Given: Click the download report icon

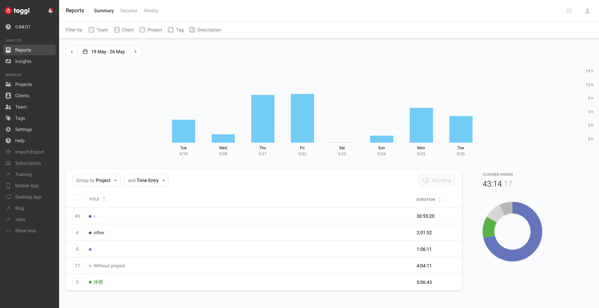Looking at the screenshot, I should pyautogui.click(x=587, y=11).
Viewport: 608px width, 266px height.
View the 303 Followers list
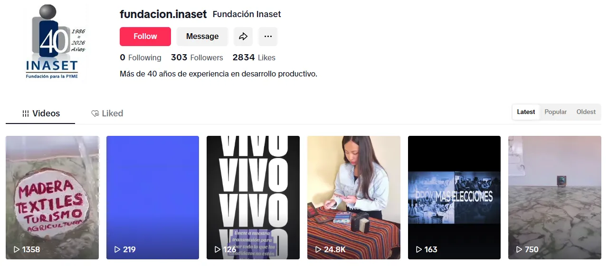(197, 57)
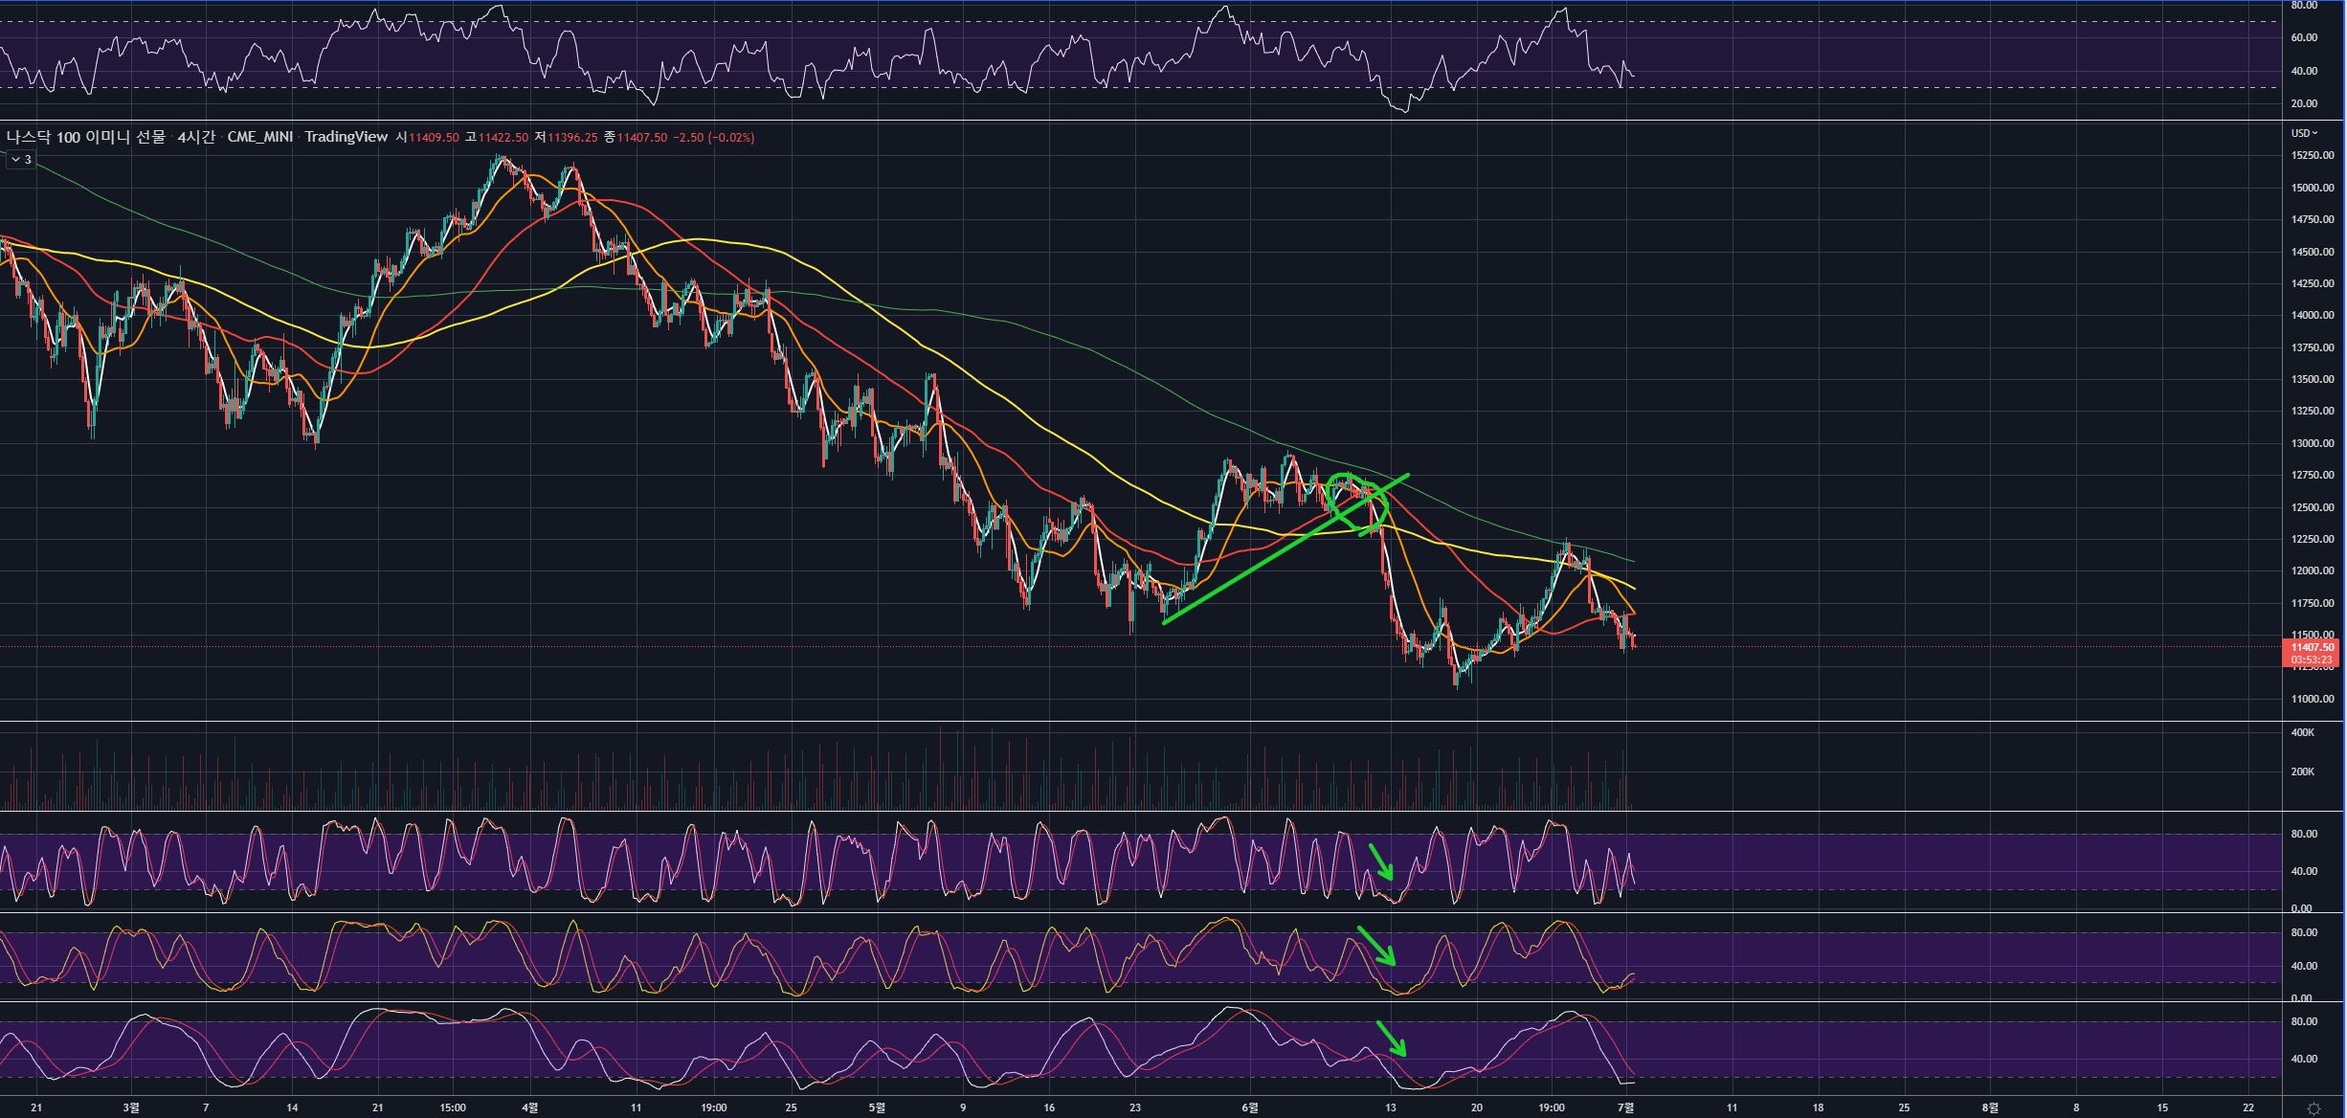Click the 400K volume axis label
The image size is (2347, 1118).
[x=2302, y=732]
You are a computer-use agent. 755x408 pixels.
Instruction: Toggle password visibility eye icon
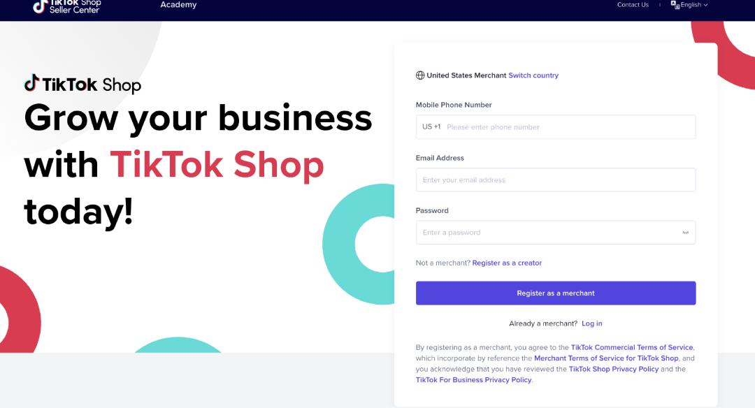tap(685, 233)
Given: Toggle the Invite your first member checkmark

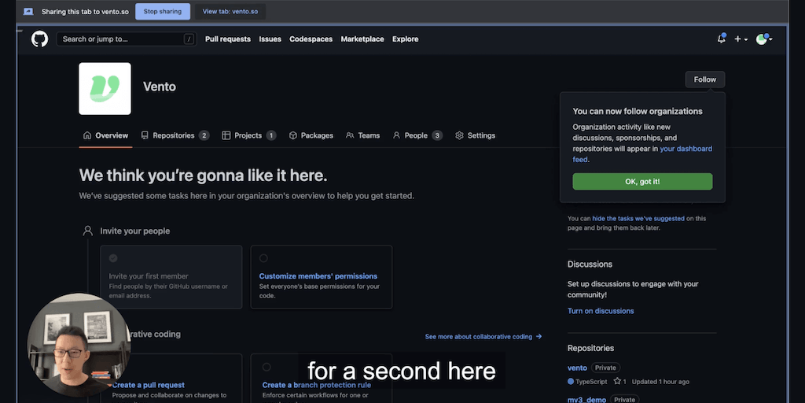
+++
* TASK PROMPT: Reproduce all the entries above with "Toggle" replaced by "Switch" each time it occurs and every other word left as it is. Omit the pictures from your answer.

* EXERCISE RESPONSE:
Given: Click the download report icon

Looking at the screenshot, I should pyautogui.click(x=587, y=11).
Viewport: 608px width, 266px height.
View the 303 Followers list
(197, 57)
Click the 400K volume axis label
The image size is (2347, 1118).
[x=2302, y=732]
You are a computer-use agent. 755x408 pixels.
Instruction: Switch password visibility eye icon
tap(685, 233)
Given: Switch the Invite your first member checkmark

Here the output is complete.